Est ce que vous pensez que notre bonheur est fait de malheurs des autres ?
Par exemple, vous passez un concours, vous êtes acceptés, donc vous avez pris la place d'une autre personne : là ; vous êtes heureux et la personne est malheureuse. Donc vous êtes heureux à ses dépends :S
cykrouille a écrit :
Par exemple, vous passez un concours, vous êtes acceptés, donc vous avez pris la place d'une autre personne : là ; vous êtes heureux et la personne est malheureuse. Donc vous êtes heureux à ses dépends :S
On n'a pas "pris" la place de l'autre personne. Elle nous revenait en toute justice, puisque nous avons mieux réussi. La personne n'est pas malheureuse parce que l'on a eu la place, mais parce qu'elle ne l'a pas eue.

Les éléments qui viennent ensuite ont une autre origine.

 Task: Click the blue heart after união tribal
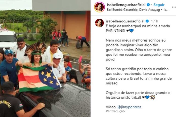tap(147, 97)
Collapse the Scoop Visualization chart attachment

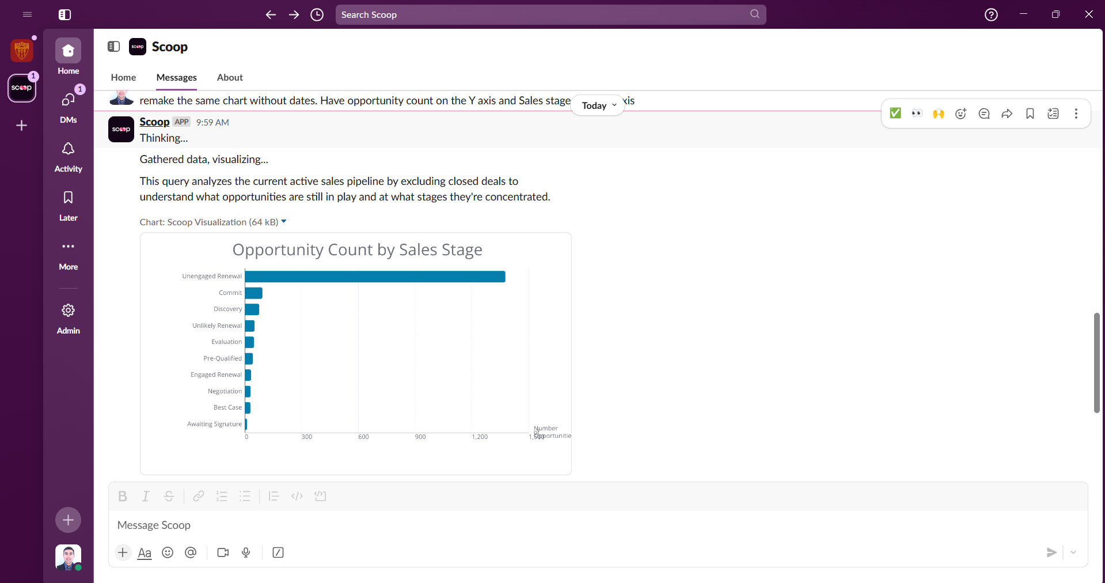click(283, 222)
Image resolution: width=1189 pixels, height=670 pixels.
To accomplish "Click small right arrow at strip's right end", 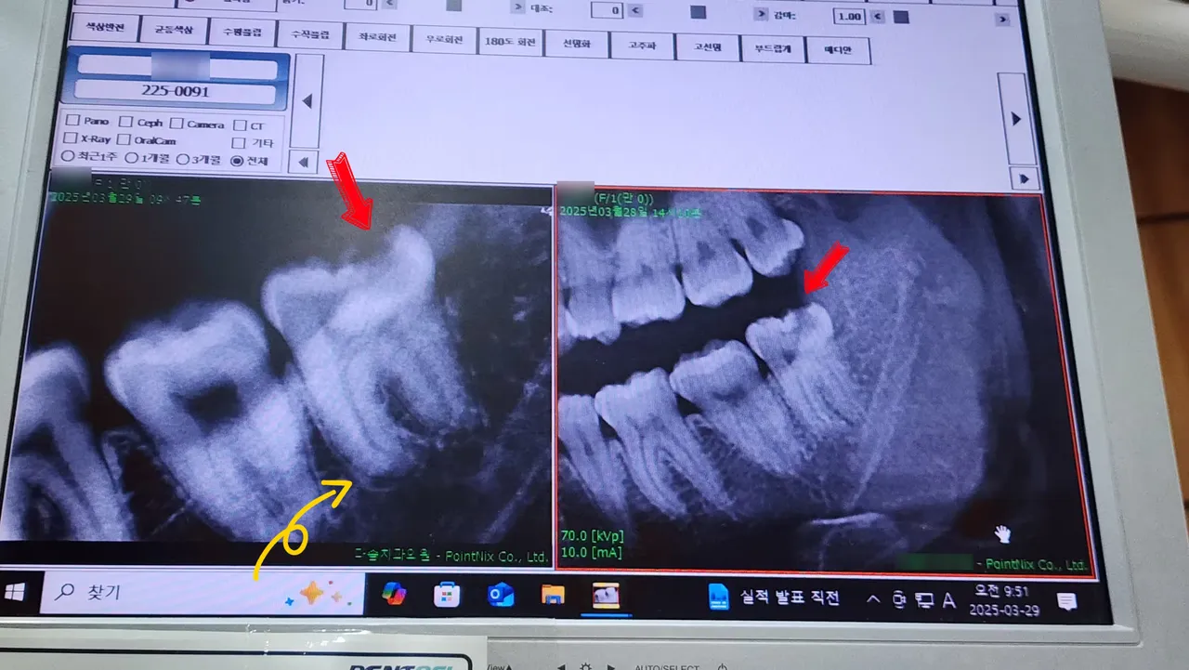I will [x=1024, y=177].
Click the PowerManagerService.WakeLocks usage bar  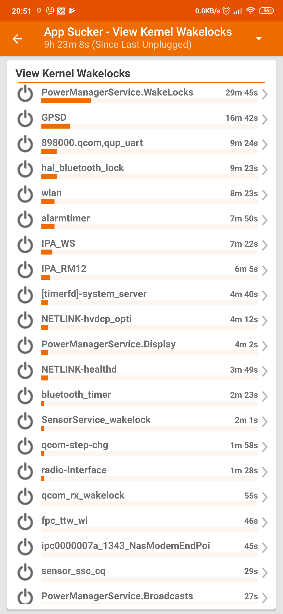pyautogui.click(x=149, y=101)
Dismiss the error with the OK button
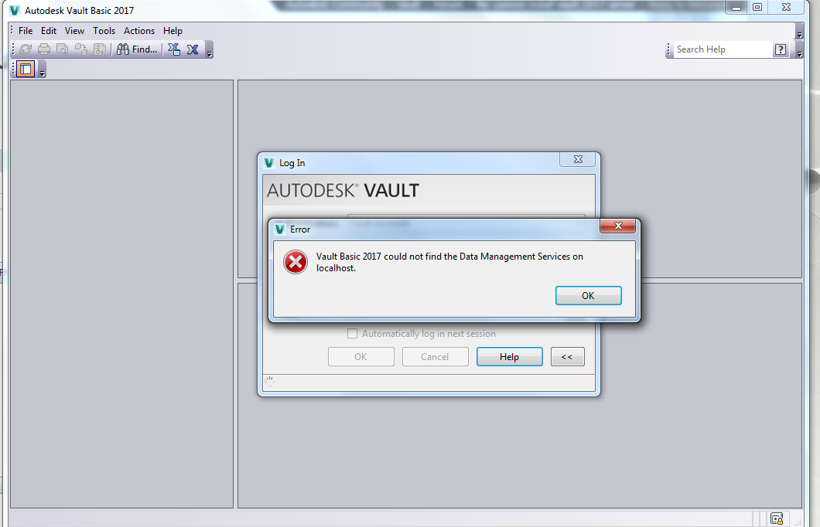The image size is (820, 527). [588, 295]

J'entends que le fait que l'on reçoive la place n'est qu'une conséquence du fait qu'elle n'était pas à la hauteur d'une manière ou d'une autre. D'où son malheur.
Ce n'est pas parce que l'on a "réussi" un concours qu'on est le meilleur employé ou même le plus compétent!
Être mis sur une liste d'aptitude n'est pas le garanti d'un emploi, non plus. (En revanche, y avoir sa place empêche forcément un autre candidat de s'y trouver...c'est logique).
Deux raisons pour pouvoir penser que le système de concours n'est peut-être pas le meilleur.
On peut être heureux du malheur des autres car on sait qu'on a de la chance de ne pas être à leur place. Mais quand on est heureux ca ne se contrôle pas et par conséquent on peut être involontairement heureux que quelque chose arrive à quelqu'un. On est plus touché par ce qui nous arrive à nous que ce qui arrive aux autres. Par exemple tu viens d'obtenir ton examen et une amie t'annonce que quelqu'un de sa famille vient de décédé. Obligatoirement (à moins d'être inhumain) tu ressentira de la compassion, mais ton bonheur à toi sera plus fort.
Je ne pense pas que le bonheur soit provoqué par le malheur des autres.
Je pense m'être quelque peu égarée... Et puis que sait-on de ce qu'est réellement le bonheur ?
Dernière modification par miss-sushi (06/05/2008 08:48)
Je crois que lorsque nous vivons un évènement "heureux" nous sommes suffisamment ègoïstes pour ne pas voir que le "malheur" des autres contribue quelque peu à notre "bonheur".
Mais en prendre conscience systématiquement pourrait mener à l'inaction totale: je ne fais rien de peur de "nuire" quelque peu aux autres.
L'individu peut, peut-être, le faire. Pas la société
Je viens de trouver
«Le meilleur remède à nos propres maux est le malheur d'autrui.»
Witold Gombrowicz
(Ferdydurke )
ou encore
il ne suffit pas d'être heureux, encore faut-il que les autres soient malheureux
jules romain
mais lui, c'était pas franchement un optimiste...^^
je n'appelle pas ça un manque d'optimisme mais une réalité à l'échelle mondiale.
Famines versus obésité par exemple. Ou désertification versus Mac Do.